Risk stratification and appropriate risk mitigation strategies are of critical importance to reduce the adverse outcomes after ACS []. To that end, the GRACE score remains the most popular method of risk stratification of ACS patients. A distinct advantage of the GRACE score is its generalizability since it is based on data from several countries around the world. However, the GRACE Registry data have little representation of rural communities with high prevalence of anemia. Thus, the applicability of the GRACE score in such settings is not well-established. Our results demonstrate that in rural settings where the prevalence of anemia is likely to be high, the prognostic performance of GRACE score can be significantly improved by additively considering the presence of anemia at baseline—a simple clinical measure that can be easily implemented even in the rural settings. It is notable that very few studies [, ] have attempted to extend the use of the GRACE score to rural settings, and those that have found a need to re-calibrate the GRACE score for such populations.
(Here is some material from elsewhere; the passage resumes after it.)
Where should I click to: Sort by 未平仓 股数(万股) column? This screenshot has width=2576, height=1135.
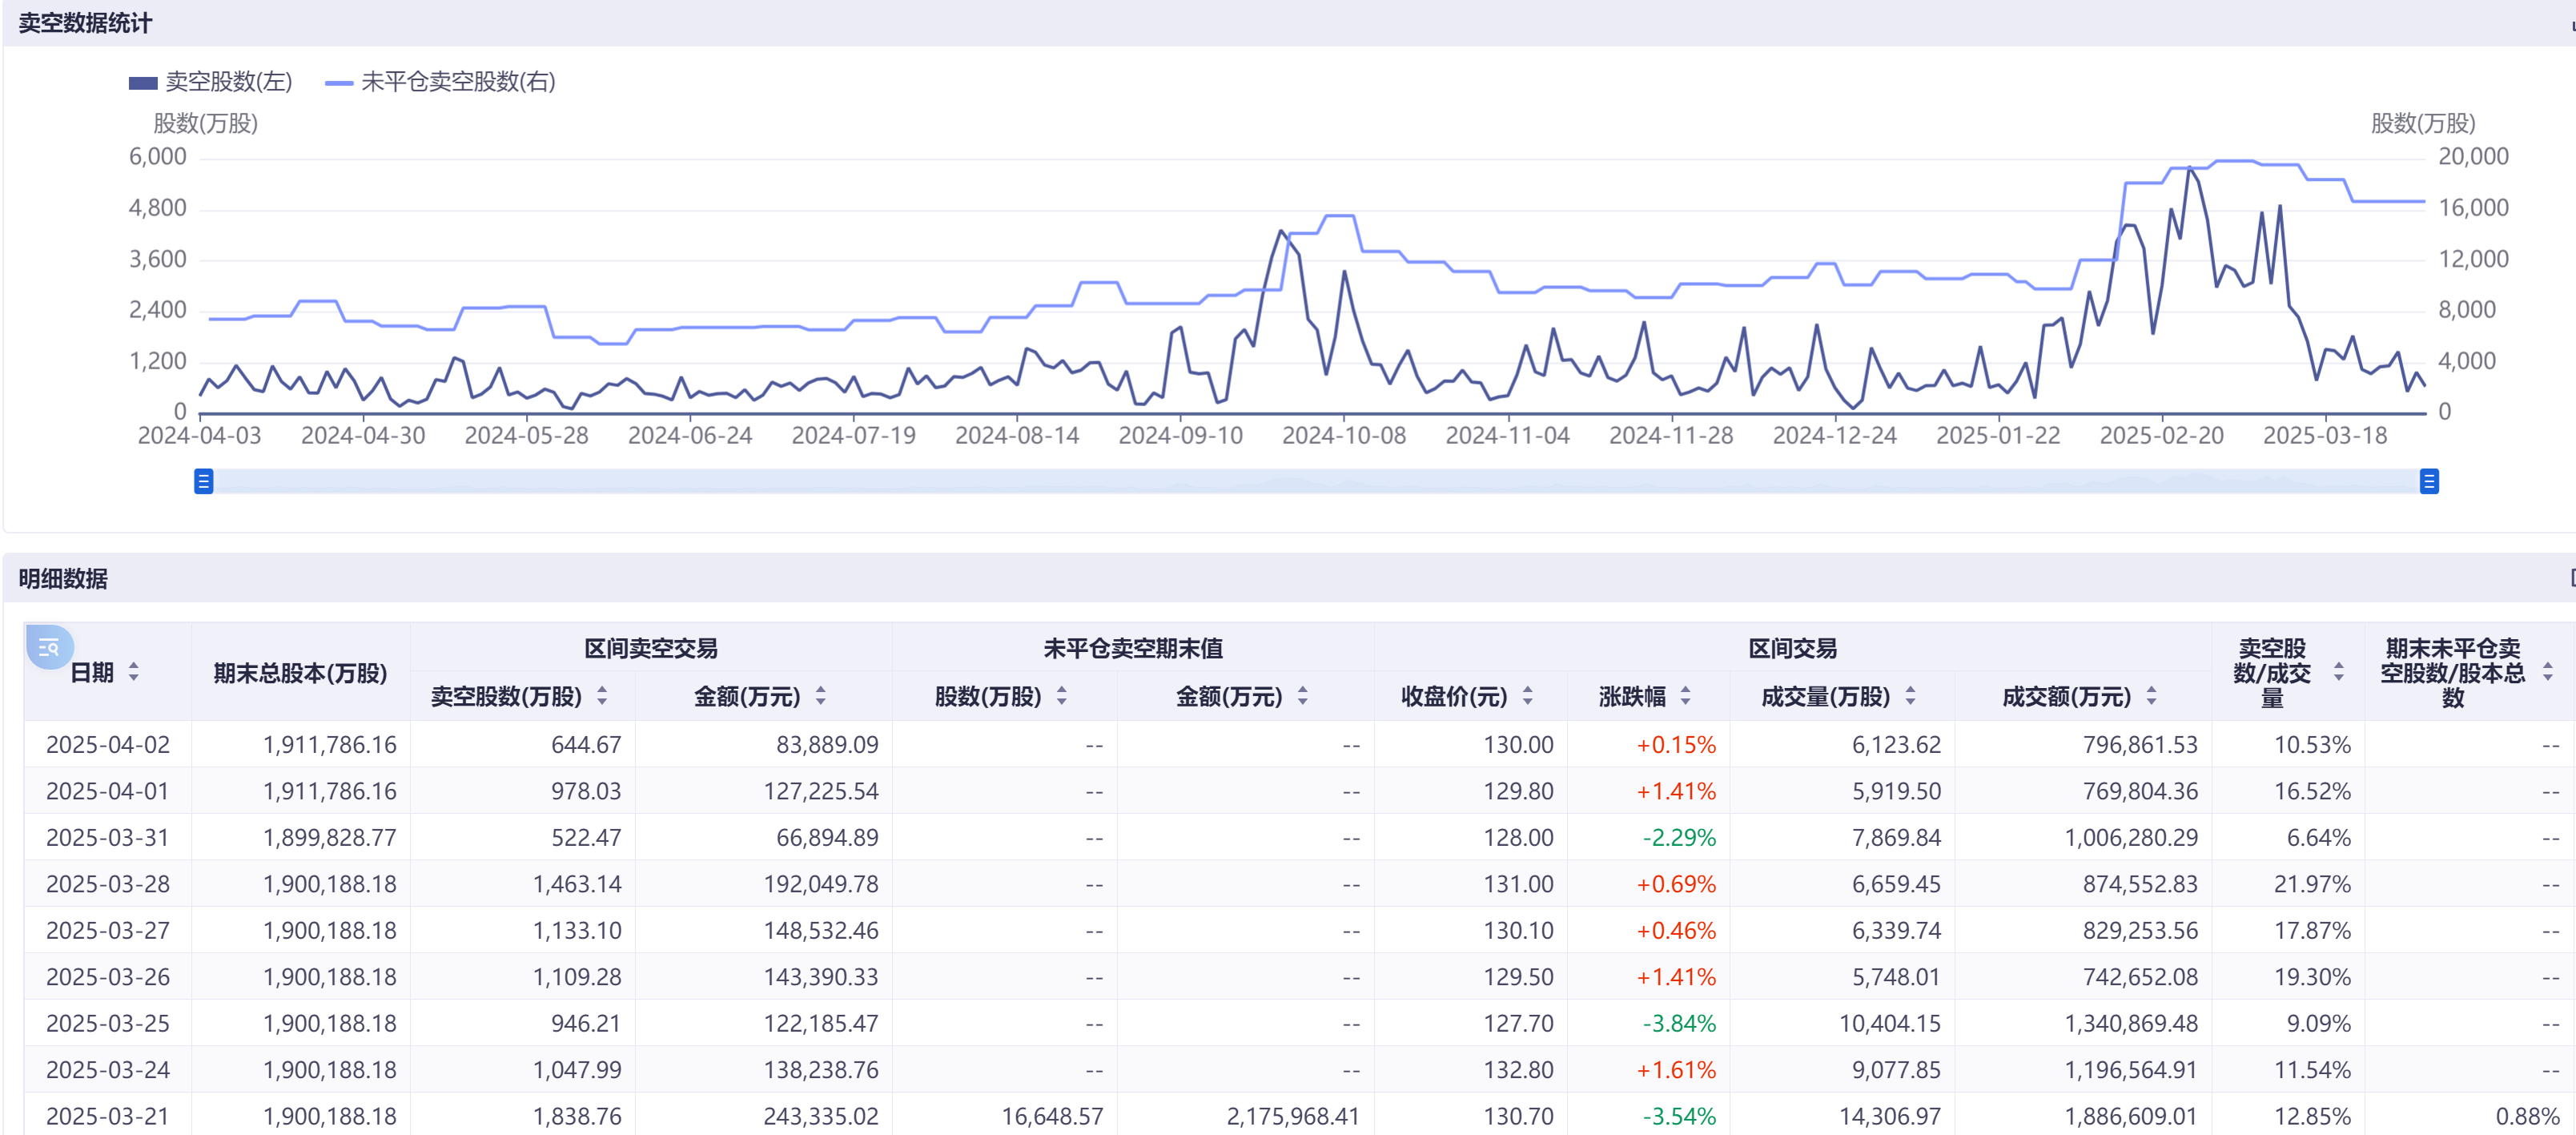pos(1061,696)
Our results concur with a burgeoning evidence that baseline hemoglobin measurements improve the prognostic ability of the GRACE score with regards to in-hospital and 30-day mortality [, , ], death/MI within 6 months [, ] or MACEs within 12 months []. None of these studies, however, are from a rural setting and have reported prevalence of baseline anemia to be <30%. To our knowledge, our study is the first one to report outcomes of ACS from a rural setting with a substantially higher prevalence of anemia (58%) at baseline. It is noteworthy that the prevalence of anemia reported here is in concordance with other Indian studies having similar patient profiles [, ]. Together, there now appears to be sufficient evidence to favor the inclusion of baseline anemia in a modified GRACE score for an improved risk stratification of ACS patients.
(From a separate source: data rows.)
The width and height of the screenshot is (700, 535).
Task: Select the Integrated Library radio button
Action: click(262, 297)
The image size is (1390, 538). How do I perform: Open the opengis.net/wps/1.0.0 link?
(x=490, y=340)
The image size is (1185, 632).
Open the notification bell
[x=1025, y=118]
These findings are important in the light of the continued high prevalence of anemia, especially in low income countries. A large systematic review by Stevens et al. [], based on 232 nationally representative surveys from 107 countries and 1.9 million hemoglobin measurements, clearly indicates the sustained high prevalence of anemia in Asian and African populations. In the context of acute coronary syndrome, Stucchi et al. [] reviewed data from 9 published studies (a total of 110,616 patients) across the world, and observed that the prevalence of baseline anemia in ACS patients varied from 10%–43%. In comparison, the baseline prevalence of anemia in this study was 58.5%, in line with the expectation of a higher prevalence in India. In the context of such high prevalence of baseline anemia and its observed independent association with adverse outcomes, inclusion of anemia in a refined GRACE score deserves a closer look.
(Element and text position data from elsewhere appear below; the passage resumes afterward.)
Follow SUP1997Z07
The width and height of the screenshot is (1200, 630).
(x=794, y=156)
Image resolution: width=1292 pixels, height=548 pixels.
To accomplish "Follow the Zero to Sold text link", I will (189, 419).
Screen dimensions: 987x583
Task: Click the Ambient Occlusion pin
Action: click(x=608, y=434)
A limitation of our study is the relatively small sample size. We therefore determined the post hoc statistical power of our study to demonstrate improved prediction of the study outcomes by comparing the area under the ROC curve. Using the R package pROC [], we found that to detect a significantly improved area under the ROC curve, for the outcome of death within 6 months, our study had a post-hoc power of only 21.40%; but for the outcome of death or MACE within 6 months, our study had a post hoc power of 71.97%. We anticipate more specificity of association with death or MACE rather than death alone (which can be a mixture of various causes of death). Moreover, while the area under the ROC curve demonstrated a moderate increase, both IDI and NRI estimates were strongly and significantly improved by inclusion of baseline anemia with the GRACE score. We thus believe that our study has adequate power to demonstrate the independent and additive association of baseline anemia with the study outcomes.

Conclusion

Our study points at a need to include baseline anemia as an additional component of the existing GRACE scoring system for prognostication of ACS. This may be especially important in settings where the prevalence of anemia is high. Future studies need to devise and validate the prognostic use of a modified GRACE score that includes baseline anemia.